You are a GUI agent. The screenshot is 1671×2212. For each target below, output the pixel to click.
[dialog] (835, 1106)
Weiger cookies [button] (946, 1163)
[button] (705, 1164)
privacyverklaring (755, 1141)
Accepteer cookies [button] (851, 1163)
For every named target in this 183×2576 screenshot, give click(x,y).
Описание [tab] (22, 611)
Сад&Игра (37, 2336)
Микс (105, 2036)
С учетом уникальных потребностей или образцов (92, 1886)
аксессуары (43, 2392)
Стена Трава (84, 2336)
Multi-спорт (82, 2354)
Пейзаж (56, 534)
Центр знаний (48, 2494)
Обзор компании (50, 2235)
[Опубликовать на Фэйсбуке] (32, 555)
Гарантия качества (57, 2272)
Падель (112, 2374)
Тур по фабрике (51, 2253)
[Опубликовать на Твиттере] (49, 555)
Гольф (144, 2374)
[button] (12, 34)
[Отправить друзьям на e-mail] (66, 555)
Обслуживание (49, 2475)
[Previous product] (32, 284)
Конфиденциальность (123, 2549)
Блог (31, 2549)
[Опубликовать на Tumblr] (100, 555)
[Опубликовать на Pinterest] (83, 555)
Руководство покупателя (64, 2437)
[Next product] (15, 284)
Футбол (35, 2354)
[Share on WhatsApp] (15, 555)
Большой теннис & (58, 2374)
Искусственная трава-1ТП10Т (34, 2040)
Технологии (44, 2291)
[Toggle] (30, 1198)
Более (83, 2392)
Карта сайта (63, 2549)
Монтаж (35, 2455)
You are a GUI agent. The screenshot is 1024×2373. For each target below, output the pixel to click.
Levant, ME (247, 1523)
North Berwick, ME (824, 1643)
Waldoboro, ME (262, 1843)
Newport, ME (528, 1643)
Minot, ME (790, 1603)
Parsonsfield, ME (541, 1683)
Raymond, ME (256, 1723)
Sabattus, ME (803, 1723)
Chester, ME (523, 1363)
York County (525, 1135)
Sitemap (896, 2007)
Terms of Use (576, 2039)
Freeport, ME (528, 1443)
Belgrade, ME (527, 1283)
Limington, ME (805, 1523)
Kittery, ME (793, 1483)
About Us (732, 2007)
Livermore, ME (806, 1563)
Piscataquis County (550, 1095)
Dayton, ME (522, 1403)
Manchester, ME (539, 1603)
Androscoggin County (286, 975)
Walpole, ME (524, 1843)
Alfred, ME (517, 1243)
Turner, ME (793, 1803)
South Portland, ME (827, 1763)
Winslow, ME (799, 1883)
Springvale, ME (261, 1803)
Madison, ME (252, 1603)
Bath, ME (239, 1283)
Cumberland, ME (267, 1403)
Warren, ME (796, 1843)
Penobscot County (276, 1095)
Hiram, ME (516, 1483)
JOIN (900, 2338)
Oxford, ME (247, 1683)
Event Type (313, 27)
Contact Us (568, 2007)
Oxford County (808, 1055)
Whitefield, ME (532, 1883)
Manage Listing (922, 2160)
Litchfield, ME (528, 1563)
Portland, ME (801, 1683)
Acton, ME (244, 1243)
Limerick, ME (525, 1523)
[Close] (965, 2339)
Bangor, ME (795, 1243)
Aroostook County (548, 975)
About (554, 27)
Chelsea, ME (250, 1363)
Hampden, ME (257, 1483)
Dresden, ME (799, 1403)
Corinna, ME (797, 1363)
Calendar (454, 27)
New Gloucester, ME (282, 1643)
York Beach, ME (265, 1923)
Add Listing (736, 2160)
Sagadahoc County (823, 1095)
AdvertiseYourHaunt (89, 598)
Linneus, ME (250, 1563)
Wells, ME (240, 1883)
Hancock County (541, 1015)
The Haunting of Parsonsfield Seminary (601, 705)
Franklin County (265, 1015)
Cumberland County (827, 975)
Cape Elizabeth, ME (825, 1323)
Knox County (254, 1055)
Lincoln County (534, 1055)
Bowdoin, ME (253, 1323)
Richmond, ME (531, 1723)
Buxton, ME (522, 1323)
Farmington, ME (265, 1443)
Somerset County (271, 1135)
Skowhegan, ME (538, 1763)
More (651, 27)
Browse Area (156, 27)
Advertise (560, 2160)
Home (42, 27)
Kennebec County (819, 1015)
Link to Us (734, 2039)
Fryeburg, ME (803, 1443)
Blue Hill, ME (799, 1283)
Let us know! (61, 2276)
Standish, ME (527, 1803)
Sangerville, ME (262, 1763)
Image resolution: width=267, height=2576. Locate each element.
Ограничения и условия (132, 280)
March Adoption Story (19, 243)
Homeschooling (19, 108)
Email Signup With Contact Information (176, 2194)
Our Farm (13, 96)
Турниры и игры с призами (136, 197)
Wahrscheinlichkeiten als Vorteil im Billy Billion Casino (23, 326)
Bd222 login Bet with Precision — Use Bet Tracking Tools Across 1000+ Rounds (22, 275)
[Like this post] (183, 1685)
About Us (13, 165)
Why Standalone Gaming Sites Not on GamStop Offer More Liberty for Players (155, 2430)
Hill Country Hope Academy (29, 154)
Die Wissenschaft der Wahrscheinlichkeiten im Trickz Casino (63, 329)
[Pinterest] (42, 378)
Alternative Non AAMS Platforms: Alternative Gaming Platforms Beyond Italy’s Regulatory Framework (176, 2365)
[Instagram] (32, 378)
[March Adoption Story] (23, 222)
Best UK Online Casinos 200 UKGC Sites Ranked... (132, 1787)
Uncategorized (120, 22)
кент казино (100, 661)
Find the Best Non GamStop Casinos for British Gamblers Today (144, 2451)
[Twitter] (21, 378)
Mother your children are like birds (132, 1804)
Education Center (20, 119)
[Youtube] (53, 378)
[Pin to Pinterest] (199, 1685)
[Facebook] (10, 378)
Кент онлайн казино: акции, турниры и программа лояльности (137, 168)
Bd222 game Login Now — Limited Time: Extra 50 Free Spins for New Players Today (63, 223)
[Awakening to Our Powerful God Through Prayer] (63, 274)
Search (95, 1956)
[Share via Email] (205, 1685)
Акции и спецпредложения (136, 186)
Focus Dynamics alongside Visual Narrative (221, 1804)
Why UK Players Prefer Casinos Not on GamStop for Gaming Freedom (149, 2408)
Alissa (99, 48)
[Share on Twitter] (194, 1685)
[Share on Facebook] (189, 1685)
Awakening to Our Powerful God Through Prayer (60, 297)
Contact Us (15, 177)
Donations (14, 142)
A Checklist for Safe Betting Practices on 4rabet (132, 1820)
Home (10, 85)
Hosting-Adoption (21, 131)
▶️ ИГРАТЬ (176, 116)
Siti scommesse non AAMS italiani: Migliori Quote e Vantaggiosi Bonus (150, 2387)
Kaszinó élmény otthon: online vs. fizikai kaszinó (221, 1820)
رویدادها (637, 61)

■ Task instructions: Scan the lines above for the word "Awakening", then copy each line that has it.

■ Written reply:
[Awakening to Our Powerful God Through Prayer] (63, 274)
Awakening to Our Powerful God Through Prayer (60, 297)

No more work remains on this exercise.